Complicating all of this is Britain’s impending exit from the EU. Negotiations between both parties have been less than productive, and the exact nature of Brexit and its impact on the regulatory environment remain shrouded in mystery. What is clear, however, is that British companies will still have to comply with the GDPR in order to serve European consumers. So will any other international company doing business in Europe, which is why the GDPR must be on your radar.
How Everyone Plays a Role in GDPR Compliance
The central feature of the GDPR is that it expands the understanding of who is responsible for data. Previously, the controller of the data had responsibility. In most cases, this meant companies had sole responsibility for the security of customer and employee data.
Once the GDPR goes into effect, the burden of responsibility will apply to processors of data as well. Cloud service providers are the most ubiquitous processors, and they must now implement new procedures and practices to meet stronger standards for data security.
Any cloud provider currently abiding by international standards like ISO 27001 or SOC2 is close to complying with the GDPR. The challenge is that all of their subcontractors must follow the same standards. It’s a classic example of a chain only being as strong as its weakest link.

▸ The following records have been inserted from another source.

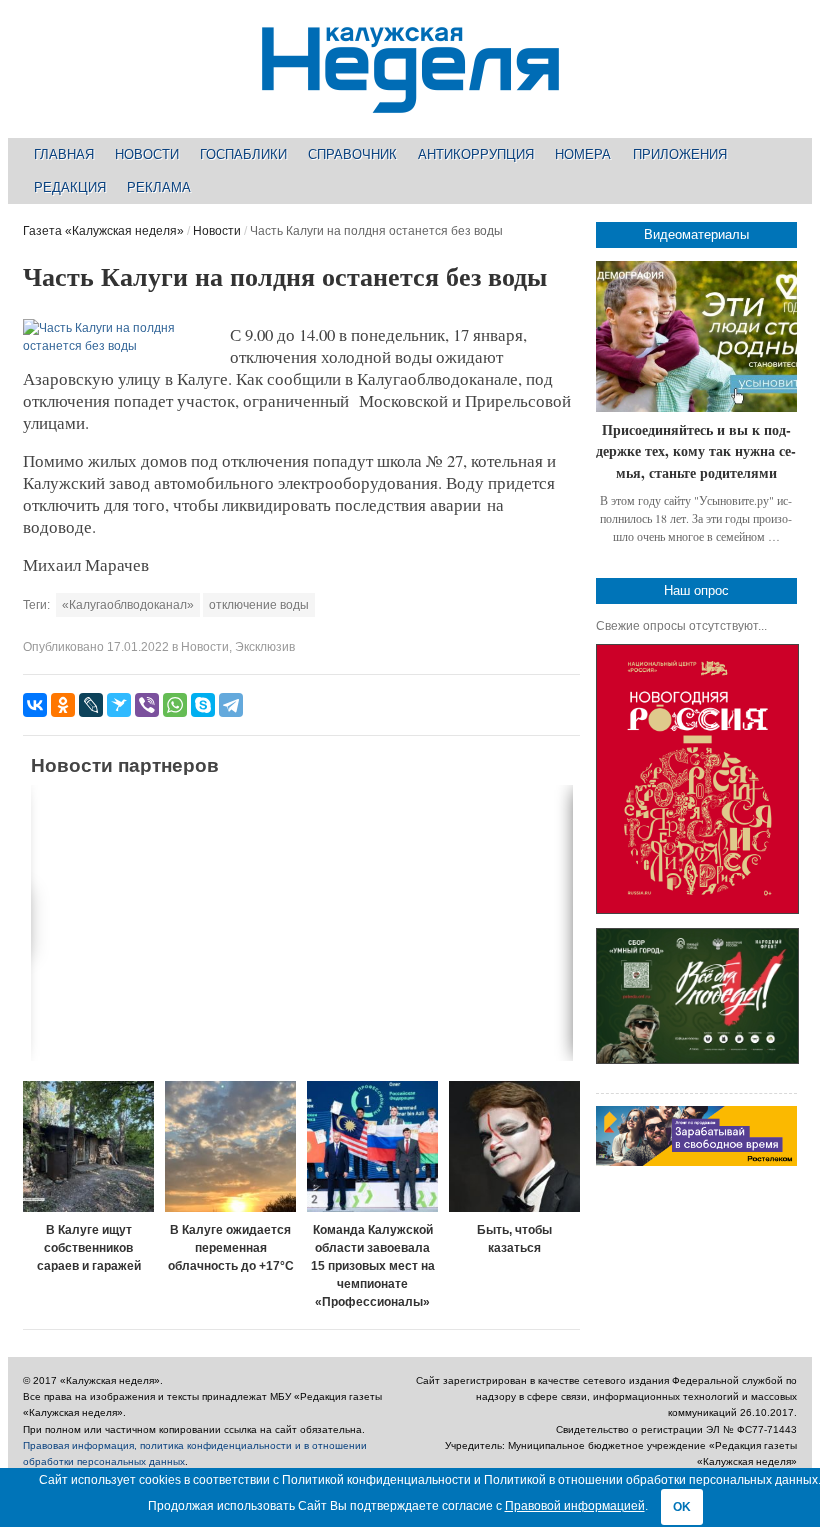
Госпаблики (243, 154)
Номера (583, 154)
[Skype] (203, 705)
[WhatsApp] (175, 705)
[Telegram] (231, 705)
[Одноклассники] (63, 705)
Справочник (352, 154)
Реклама (159, 187)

After the GDPR is enacted, controllers and processors must know exactly where all data is being stored and processed. If that data exists on international servers that do not meet GDPR standards, the controller accepts all the penalties and blame for breach of compliance. Handling the transfer of data is about to become a much more sensitive process and expose many companies to added risk.

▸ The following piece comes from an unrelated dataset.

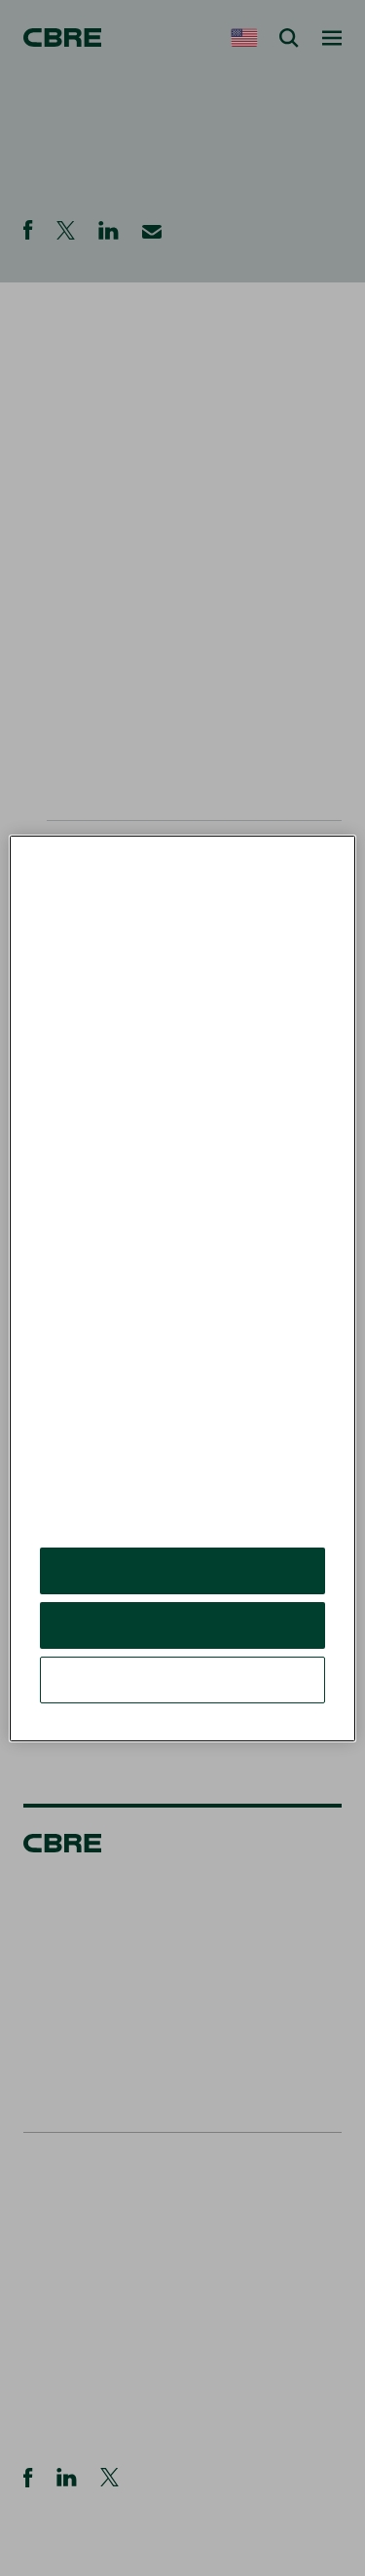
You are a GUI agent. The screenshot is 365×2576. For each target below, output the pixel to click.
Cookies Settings (183, 1679)
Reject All (182, 1625)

The Keys to Achieving GDPR Compliance
With only months to go before the GDPR becomes law, companies need to get serious about reviewing and revising their data management practices. As organizations prepare for the new regulations, there are a few things to keep in mind:
1. Know Your Responsibility
As controller, companies have total responsibility for regulated data. They may rely on cloud providers that have contractually mandated penalties if a data breach occurs, but the controller will pay all sanctions and receive public blame for the breach. The GDPR even explicitly states that companies are directly responsible for “appropriate technical and organization protection measures.” This duty can no longer be shifted onto a third party.
2. Think Like a Hacker
In order to implement mandated levels of protection, companies must understand exactly how sensitive different types of data are and exactly how that data is captured, processed, stored, and secured. Knowing what data is most likely to be attacked and what vulnerabilities hackers are likely to exploit, makes it possible to establish systematic protections and threat mitigation strategies.
3. Adopt Pseudonymization
This combination of “pseudonym” and “anonymization” refers to a process of depersonalizing sensitive data. If data cannot be linked back to any specific individual, it is not subject to GDPR rules. It’s relatively easy to make data adequately anonymous using encryption and tokenization — however, the controller must keep the encryption key separated so that if data is ever compromised, it can’t also be unencrypted.
4. Implement Best Practices
The GDPR mandates that controllers follow evolving standards for protection, and it identifies encryption as a central tenant. Regulators believe encryption should become the default standard and enacted ASAP. This process must be carried out locally in order to abide by the GDPR, though, because if the controller does not hold the encryption key, then storage privacy is rendered irrelevant. Bulk cloud storage is still a viable option as long as the controller is the ultimate data owner.
5. Manage the Scope of Audits
Demonstrating GDPR compliance requires a sweeping auditing process. Controllers are required to evaluate how the processor is handling data and what protections are being put in place before submitting a comprehensive audit. It will become essential for companies to limit the amount of time, resources, and uncertainty these audits involve if GDPR compliance is going to avoid becoming a burden.
The next step is to begin reviewing your relationships with cloud providers within the context of the GDPR. If those providers are not compliant, you are not compliant either. Getting up to speed may be a lot of work in a short amount of time, but ultimately the measures the GDPR mandates insulate companies from the catastrophic consequences of a cyberattack. By protecting consumers, the GDPR protects companies, too.